═════ Supplied entries

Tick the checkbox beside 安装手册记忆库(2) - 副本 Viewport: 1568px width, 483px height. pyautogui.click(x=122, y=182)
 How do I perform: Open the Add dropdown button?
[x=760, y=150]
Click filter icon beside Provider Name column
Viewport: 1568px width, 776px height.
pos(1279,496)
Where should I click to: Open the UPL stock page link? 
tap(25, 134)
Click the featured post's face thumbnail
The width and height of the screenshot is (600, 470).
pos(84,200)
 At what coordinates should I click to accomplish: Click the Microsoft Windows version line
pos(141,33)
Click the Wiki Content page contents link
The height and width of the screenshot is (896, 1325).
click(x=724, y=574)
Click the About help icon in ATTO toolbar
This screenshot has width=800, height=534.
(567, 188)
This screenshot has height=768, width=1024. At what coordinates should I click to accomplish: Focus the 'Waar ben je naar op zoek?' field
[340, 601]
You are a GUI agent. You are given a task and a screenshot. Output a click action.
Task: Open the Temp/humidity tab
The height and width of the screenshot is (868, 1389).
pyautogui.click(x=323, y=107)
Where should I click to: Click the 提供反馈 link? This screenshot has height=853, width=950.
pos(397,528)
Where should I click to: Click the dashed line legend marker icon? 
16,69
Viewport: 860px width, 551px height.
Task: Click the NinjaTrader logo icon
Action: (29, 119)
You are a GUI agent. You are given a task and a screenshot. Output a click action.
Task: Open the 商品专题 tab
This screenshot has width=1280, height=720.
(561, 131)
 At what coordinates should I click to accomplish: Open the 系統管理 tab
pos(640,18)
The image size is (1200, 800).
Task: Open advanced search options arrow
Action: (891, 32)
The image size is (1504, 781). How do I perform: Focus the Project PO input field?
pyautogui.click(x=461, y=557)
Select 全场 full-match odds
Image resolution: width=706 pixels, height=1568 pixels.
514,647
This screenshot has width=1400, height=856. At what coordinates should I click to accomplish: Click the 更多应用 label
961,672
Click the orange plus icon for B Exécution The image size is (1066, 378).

══════════

Activity: All of the lines above need to be given again exactly.

Exercise answer:
Tick the checkbox beside 安装手册记忆库(2) - 副本 Viewport: 1568px width, 483px height. pyautogui.click(x=122, y=182)
 How do I perform: Open the Add dropdown button?
[x=760, y=150]
Click filter icon beside Provider Name column
Viewport: 1568px width, 776px height.
pos(1279,496)
Where should I click to: Open the UPL stock page link? 
tap(25, 134)
Click the featured post's face thumbnail
The width and height of the screenshot is (600, 470).
pos(84,200)
 At what coordinates should I click to accomplish: Click the Microsoft Windows version line
pos(141,33)
Click the Wiki Content page contents link
The height and width of the screenshot is (896, 1325).
click(x=724, y=574)
Click the About help icon in ATTO toolbar
This screenshot has width=800, height=534.
(567, 188)
This screenshot has height=768, width=1024. At what coordinates should I click to accomplish: Focus the 'Waar ben je naar op zoek?' field
[340, 601]
You are a GUI agent. You are given a task and a screenshot. Output a click action.
Task: Open the Temp/humidity tab
The height and width of the screenshot is (868, 1389).
pyautogui.click(x=323, y=107)
Where should I click to: Click the 提供反馈 link? This screenshot has height=853, width=950.
pos(397,528)
Where should I click to: Click the dashed line legend marker icon? 
16,69
Viewport: 860px width, 551px height.
Task: Click the NinjaTrader logo icon
Action: (29, 119)
You are a GUI agent. You are given a task and a screenshot. Output a click action.
Task: Open the 商品专题 tab
This screenshot has width=1280, height=720.
(561, 131)
 At what coordinates should I click to accomplish: Open the 系統管理 tab
pos(640,18)
The image size is (1200, 800).
Task: Open advanced search options arrow
Action: (891, 32)
The image size is (1504, 781). How do I perform: Focus the Project PO input field?
pyautogui.click(x=461, y=557)
Select 全场 full-match odds
Image resolution: width=706 pixels, height=1568 pixels.
514,647
This screenshot has width=1400, height=856. At what coordinates should I click to accomplish: Click the 更多应用 label
961,672
Click the orange plus icon for B Exécution The image size is (1066, 378).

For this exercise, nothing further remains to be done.